Avec ses nouveaux modèles IA maison, Windsurf veut dépasser le simple codage et secouer l’ingénierie logicielle. Une stratégie risquée, à l’heure où son rachat par OpenAI est presque bouclé.
Jusqu’ici, Windsurf était surtout connue pour sa façon atypique d’aborder le code. « Vibe coding », disent-ils. Pour faire simple, disons qu’ils permettent aux développeurs d’échanger avec une intelligence artificielle comme on discuterait autour d’un café. Ça marche plutôt bien. Le succès est là, l’intérêt aussi. Mais visiblement, ça ne leur suffisait pas.
Le voilà, le vrai virage : Windsurf lance ses propres modèles d’intelligence artificielle pour développeurs. Adieu la dépendance aux grands modèles de GPT ou Claude. Place à SWE-1, SWE-1-lite et SWE-1-mini, trois déclinaisons maison censées couvrir tout le spectre de l’ingénierie logicielle.
Alors oui, ça peut surprendre. Car justement, Windsurf est en passe d’être avalée par OpenAI pour trois milliards de dollars. Mais au lieu de jouer la carte de la prudence, la startup mise sur l’émancipation technologique. Un peu comme si, juste avant le mariage, elle décidait de montrer qu’elle peut parfaitement vivre seule.
Pourquoi ? D’abord parce que, selon Windsurf, coder ne suffit plus. Le développement logiciel, c’est plus complexe, plus chaotique. Ce n’est pas juste aligner des lignes dans un éditeur. Ça passe aussi par des interactions entre différents outils, des interruptions constantes, des requêtes internet imprévues et ces petits aléas quotidiens qui échappent souvent aux modèles trop rigides des grandes IA.
SWE-1, leur modèle le plus avancé, serait ainsi capable de rivaliser avec GPT-4.1 ou Claude 3.5 sur la plupart des tests internes. Mais attention, la startup reconnaît elle-même ses limites. Face aux tout derniers monstres du secteur, comme Claude 3.7, SWE-1 n’est pas encore à niveau. Un détail ? Pas vraiment. Mais c’est justement là tout l’enjeu de cette sortie : prouver qu’ils peuvent jouer dans la cour des grands, même si, pour l’instant, ils ne dominent pas le match.

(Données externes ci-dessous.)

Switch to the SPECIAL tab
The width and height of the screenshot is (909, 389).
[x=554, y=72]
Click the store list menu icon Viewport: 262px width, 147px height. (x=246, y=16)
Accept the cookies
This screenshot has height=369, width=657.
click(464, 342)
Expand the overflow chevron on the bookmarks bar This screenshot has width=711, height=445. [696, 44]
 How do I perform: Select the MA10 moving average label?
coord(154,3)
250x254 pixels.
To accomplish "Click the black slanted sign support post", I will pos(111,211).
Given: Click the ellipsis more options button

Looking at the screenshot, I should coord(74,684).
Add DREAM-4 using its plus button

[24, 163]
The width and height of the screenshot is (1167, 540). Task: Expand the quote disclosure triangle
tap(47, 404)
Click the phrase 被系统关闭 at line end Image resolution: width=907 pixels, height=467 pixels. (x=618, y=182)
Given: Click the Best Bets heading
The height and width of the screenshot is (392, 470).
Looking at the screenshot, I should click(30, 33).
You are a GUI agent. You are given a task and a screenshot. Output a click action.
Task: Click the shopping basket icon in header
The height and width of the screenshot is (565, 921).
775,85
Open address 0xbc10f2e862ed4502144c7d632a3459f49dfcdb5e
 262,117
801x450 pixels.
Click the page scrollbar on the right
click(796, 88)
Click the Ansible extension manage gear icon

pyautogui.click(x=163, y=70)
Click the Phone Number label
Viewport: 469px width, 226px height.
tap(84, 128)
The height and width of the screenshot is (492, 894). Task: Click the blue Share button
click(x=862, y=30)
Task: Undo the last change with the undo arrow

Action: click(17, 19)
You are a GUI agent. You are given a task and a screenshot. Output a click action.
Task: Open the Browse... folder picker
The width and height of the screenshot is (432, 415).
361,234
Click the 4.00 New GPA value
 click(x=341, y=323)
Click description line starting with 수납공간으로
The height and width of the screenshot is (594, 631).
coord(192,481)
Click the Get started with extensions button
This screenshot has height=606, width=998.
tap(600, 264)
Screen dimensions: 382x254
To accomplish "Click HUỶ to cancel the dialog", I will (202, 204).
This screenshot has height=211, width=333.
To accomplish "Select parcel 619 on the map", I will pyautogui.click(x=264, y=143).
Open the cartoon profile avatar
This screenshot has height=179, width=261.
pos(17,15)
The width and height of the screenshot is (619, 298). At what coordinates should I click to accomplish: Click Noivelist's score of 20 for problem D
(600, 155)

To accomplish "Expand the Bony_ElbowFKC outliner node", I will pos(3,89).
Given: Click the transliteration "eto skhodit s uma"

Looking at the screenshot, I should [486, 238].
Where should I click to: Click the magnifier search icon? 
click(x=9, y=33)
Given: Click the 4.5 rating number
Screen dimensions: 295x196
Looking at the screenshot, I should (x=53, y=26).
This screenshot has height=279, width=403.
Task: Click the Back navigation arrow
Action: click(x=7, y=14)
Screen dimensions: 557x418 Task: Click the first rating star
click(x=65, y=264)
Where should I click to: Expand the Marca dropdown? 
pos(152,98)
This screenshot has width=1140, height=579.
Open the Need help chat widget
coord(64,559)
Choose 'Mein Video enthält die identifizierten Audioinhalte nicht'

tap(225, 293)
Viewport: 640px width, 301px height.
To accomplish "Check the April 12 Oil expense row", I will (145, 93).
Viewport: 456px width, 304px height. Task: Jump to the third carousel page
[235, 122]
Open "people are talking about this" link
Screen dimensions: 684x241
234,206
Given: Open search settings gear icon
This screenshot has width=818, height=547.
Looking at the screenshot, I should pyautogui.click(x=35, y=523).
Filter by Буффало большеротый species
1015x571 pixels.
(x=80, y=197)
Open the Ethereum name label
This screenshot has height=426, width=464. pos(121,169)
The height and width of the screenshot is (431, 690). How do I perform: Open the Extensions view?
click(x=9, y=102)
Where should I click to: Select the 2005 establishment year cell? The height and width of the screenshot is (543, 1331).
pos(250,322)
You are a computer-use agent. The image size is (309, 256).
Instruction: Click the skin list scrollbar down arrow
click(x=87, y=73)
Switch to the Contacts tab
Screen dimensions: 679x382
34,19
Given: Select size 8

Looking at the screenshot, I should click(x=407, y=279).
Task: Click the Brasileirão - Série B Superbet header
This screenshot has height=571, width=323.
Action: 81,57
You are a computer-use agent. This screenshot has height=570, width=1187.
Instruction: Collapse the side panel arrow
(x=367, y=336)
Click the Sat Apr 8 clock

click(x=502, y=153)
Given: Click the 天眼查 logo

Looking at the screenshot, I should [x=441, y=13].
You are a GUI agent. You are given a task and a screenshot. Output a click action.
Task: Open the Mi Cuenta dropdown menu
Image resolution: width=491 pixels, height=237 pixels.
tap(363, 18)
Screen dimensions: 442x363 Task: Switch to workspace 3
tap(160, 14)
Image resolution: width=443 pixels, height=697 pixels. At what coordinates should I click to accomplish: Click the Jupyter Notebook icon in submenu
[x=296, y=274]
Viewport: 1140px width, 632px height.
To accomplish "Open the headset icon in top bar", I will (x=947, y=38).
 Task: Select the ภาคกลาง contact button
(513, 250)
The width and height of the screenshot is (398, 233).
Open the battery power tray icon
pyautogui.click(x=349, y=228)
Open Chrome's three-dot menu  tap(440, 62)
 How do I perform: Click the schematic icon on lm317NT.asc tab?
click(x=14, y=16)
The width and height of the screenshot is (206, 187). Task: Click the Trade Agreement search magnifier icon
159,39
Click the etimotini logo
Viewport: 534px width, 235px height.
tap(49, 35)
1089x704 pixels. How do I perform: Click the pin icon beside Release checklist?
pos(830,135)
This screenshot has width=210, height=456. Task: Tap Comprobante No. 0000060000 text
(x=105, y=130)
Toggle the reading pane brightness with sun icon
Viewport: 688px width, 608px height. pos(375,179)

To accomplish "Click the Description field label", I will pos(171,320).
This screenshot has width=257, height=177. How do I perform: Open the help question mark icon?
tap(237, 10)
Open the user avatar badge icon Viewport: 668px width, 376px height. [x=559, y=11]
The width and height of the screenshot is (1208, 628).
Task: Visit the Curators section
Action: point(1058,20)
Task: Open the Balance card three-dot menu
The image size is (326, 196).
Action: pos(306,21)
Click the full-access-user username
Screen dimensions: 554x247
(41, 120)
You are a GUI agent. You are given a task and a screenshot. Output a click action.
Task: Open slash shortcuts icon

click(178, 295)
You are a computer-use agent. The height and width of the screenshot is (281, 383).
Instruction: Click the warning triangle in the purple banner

Quant aux deux versions allégées, SWE-1-lite et SWE-1-mini, elles seront accessibles à tous, gratuitement ou avec abonnement, sans qu’on connaisse encore précisément les tarifs. Le modèle phare, lui, restera payant, forcément. Il faut bien financer l’effort, et Windsurf assure déjà que ses coûts d’exploitation seront plus bas que ceux de Claude 3.5. L’argument économique n’est jamais loin, et c’est logique.
On aurait pu croire à une stratégie d’affichage. Un joli coup marketing avant le rachat. Mais la réalité semble plus subtile. Windsurf insiste sur un point clé, souvent mal compris : « coder n’est pas développer ». Cette petite phrase de Nicholas Moy, le patron de la recherche chez Windsurf, sonne comme un défi lancé à ses futurs propriétaires. En gros, il leur dit : vous maîtrisez le code ? Bravo. Mais comprenez-vous vraiment le métier de développeur ?
C’est audacieux. C’est risqué aussi. Parce que finalement, derrière ce lancement, Windsurf met indirectement en jeu sa valeur stratégique. Soit ces modèles séduisent, et la startup gagne en crédibilité technique ; soit ils déçoivent, et c’est toute leur vision du « vibe coding » qui vacille.
Le pari est donc double : technologique d’abord, mais aussi philosophique. En lançant ses modèles IA maison, Windsurf tente de redéfinir ce que signifie réellement intégrer l’IA dans le processus de développement logiciel. Une intégration plus fluide, plus naturelle, moins mécanique peut-être, avec toutes les imperfections que cela implique. Quelque chose d’humain, finalement.
Pour les développeurs, la question reste entière : ces modèles IA spécialisés en ingénierie logicielle vont-ils vraiment changer la donne ou n’est-ce qu’une étape avant une absorption totale par OpenAI ? La réponse viendra sans doute vite, très vite. En attendant, une chose est sûre, Windsurf vient de lancer une conversation qui pourrait bien durer longtemps.